To address this problem, the paper proposes a new organization of caching metadata which we present as follows. First, the LBA index is organized as a set-associative software cache. An LBA is mapped into an entry of the cache by first hashing the LBA and then using the lower bits as the set index to locate the set. Then the software controller searches the set by comparing the rest of the bits in the hash value against the tags. A request hits the LBA index if one of the comparisons results in a match.

The FP index is organized similarly, except that it is now divided into two parts. The first part still resides in the main memory, and it only contains partial tags (which is much smaller than the full tag, e.g., 16 bits) that could result in false hits. The second part of the FP index is moved to a reserved metadata region of the SSD. The in-SSD part has the same set-associative organization as the in-memory part, but it stores the full tag as well as the back pointers. The data region of the SSD is also divided into chunk-sized blocks and organized the same as the FP index. Consequently, every entry of the FP index has a corresponding block in the data region, which eliminates the need for physical pointers.

With the new organization, FP index queries consist of two steps. In the first step, the hash of the FP value is computed, and the set is located. The software controller searches the set for a partial tag match and will immediately declare a cache miss if no match can be found. However, if a match is found, due to the possibility of false hits, the software controller must validate the search in the second step by checking the full FP index tag on the SSD. This operation does not need to search the on-SSD part of the FP index since the same set and way number from the first step are used. The check will read the on-SSD part of the index into memory and then perform the final comparison. If the comparison indicates a tag match, the access hits the FP index and the physical location of the chunk can be computed from the set and way number of the FP index entry.

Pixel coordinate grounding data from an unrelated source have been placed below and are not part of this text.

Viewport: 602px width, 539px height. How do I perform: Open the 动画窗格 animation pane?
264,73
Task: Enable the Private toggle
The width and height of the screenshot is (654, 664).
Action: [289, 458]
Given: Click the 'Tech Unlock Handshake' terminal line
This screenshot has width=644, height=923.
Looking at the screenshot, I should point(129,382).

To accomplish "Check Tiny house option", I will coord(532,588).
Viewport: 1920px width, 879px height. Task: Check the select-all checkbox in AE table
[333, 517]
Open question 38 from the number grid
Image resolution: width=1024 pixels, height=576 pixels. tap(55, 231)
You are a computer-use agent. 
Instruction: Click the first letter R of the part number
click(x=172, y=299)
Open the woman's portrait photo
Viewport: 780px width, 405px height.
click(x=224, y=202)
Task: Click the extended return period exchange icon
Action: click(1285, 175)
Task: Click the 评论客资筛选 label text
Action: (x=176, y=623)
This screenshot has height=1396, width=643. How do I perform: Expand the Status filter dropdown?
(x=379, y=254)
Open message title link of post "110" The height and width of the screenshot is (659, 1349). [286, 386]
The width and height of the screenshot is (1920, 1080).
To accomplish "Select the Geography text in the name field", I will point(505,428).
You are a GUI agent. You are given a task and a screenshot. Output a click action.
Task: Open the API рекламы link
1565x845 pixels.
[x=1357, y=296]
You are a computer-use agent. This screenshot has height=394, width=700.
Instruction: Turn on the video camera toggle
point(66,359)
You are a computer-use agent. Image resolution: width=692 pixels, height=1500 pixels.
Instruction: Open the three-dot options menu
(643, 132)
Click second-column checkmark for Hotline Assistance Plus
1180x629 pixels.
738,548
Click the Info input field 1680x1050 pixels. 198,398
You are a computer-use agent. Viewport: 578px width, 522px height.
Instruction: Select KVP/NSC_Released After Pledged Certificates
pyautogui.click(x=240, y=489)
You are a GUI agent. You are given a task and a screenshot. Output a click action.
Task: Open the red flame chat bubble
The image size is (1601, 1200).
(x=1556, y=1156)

AustereCache also reduces the amount of metadata required for tracking compressed segment size in the baseline design. In AustereCache, compressed chunks are stored as consecutive sub-chunks in the data region of the SSD (and the last sub-chunk is padded to align to the sub-chunk boundary). The metadata of compressed chunks is stored in the corresponding FP index entry of the first sub-chunk. The rest entries in the FP index are marked as used but not accessed during normal operations. A compressed sub-chunk can be accessed by first finding its FP index entry and then reading sequentially until the last sub-chunk.

Lastly, the paper proposes new eviction algorithms for both indices structures when an entry cannot be found. For the LBA index, eviction is performed within a set, i.e., anytime a new entry is to be allocated, an existing entry from the same set will be evicted. The eviction victim is determined using LRU algorithm where all entries of the set are maintained in a per-set LRU list. Index query that hits the cache will move the entry to the head of the LRU list, and so is a newly inserted entry. When an eviction decision is to be made, the LRU tail will be chosen and then evicted. On eviction of an LBA entry, the corresponding back pointer in the FP entry is also removed.

However, the same LRU idea cannot be applied to the FP index, as the FP index is essentially reference counted (implicitly with the back pointers) but LRU does not consider the reference count value when making decisions. The paper hence proposes a novel algorithm that incorporates both reference counts and LRU information which we present as follows. First, the algorithm considers the LBA entries in the first half of the LRU list as “hot”, and the other half as “cold”. Second, “hot” LBA entries will contribute two points to the FP entry that contains a back pointer to it, and “cold” ones only contribute one. Lastly, after the points of all FP entries from the set are calculated, the one with the fewest points will be evicted.